Available Online through Research Article

www.ijptonline.com

EVALUATION OF THE STRENGTH OF ROTARY ORTHOPEDIC EXTERNAL

FIXATION DEVICE Pavel V.Bol'shakov

1, Ruslan F.Khasanov

2, Petr S. Andreyev

2, Aleksey D.Lustin

3, Oskar A. Sachenkov

1,3

1Kazan Federal University, 18, Kremlyovskaya St., Kazan, (420008) Russia.

2Republican clinical hospital, 138, Orenburg tract, Kazan, Russia.

3Kazan National Research Technical University, 10, K. Marksa st., Kazan, Russia.

Email: 4works@bk.ru

Received on 14-08-2016 Accepted on 20-09-2016

Abstract:

This paper presents the calculation results of the strength and stiffness of external fixation device used within the

framework of the concept of three-plane spatial correction of pathological orientation of the proximal femur subject

to the disease stage, localization of a degenerative-dystrophic process and its severity. We have created a three-

dimensional parametric model of the device and performed its finite element sampling with the use of quad-nodal

tetrahedral finite element with linear approximation and the quad-nodal hexagonal hub finite element with linear

approximation. We have determined the stress-strain state of the structure in a linear position based on the method of

finite elements for different turn values of a swivel bracket. We have also determined the stress localization areas and

dangerous zones of junctions of the threaded joints. We have calculated the values of maximum shear stress and

stress intensity for different states of the structure under the influence of elementary forces in different directions.

Based on these data, we have determined the directed maximum operating loads, which were 160 N and 7,000 Nm.

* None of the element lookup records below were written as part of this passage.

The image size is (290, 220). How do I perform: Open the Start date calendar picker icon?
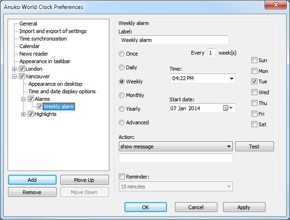click(x=227, y=108)
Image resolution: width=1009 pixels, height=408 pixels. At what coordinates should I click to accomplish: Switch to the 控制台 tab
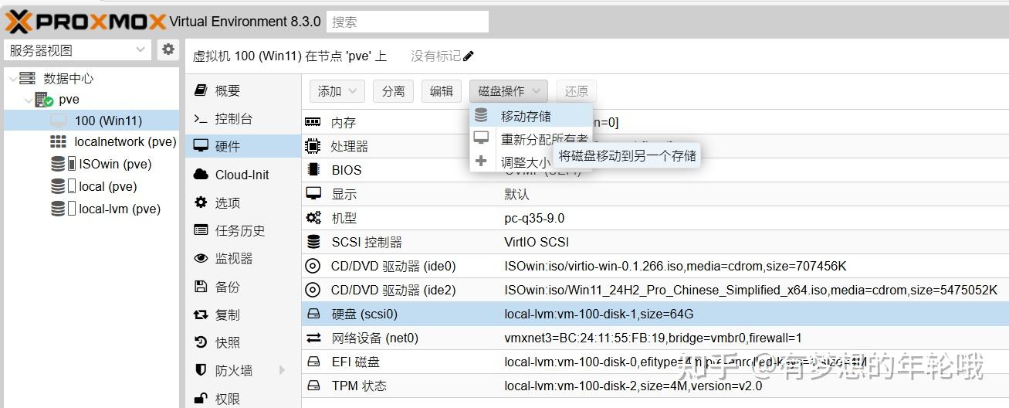(233, 119)
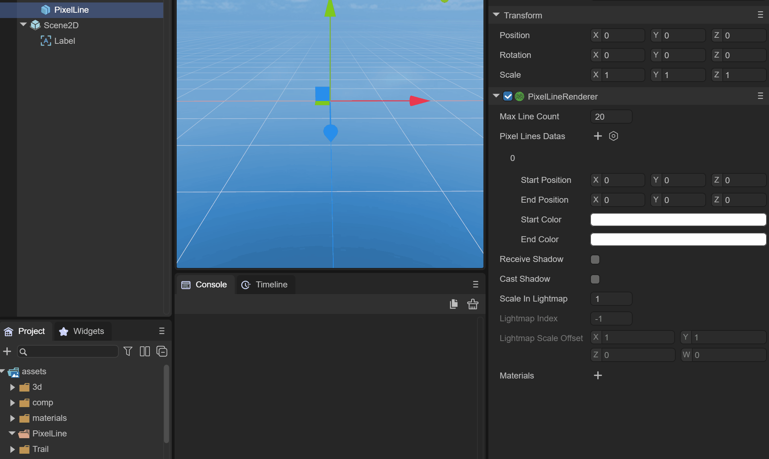Image resolution: width=769 pixels, height=459 pixels.
Task: Click the Max Line Count input field
Action: [611, 117]
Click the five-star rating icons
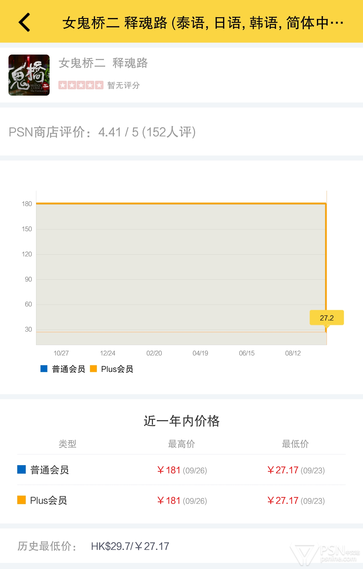The image size is (363, 569). [81, 85]
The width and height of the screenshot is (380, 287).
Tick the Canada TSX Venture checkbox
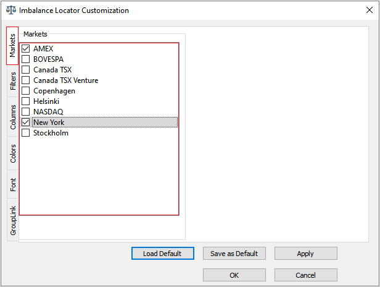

Structural plasticity envelope carries loads depending on their direction. The results obtained allowed us to evaluate

structural integrity upon exposure to the elementary forces, which will ensure a more detailed analysis of the

structure.

Keywords: Biomechanics, rotational osteotomy, external fixation device, strength.

Introduction

High incidence of the hip joint disease in children determines the medical and social significance of the problem.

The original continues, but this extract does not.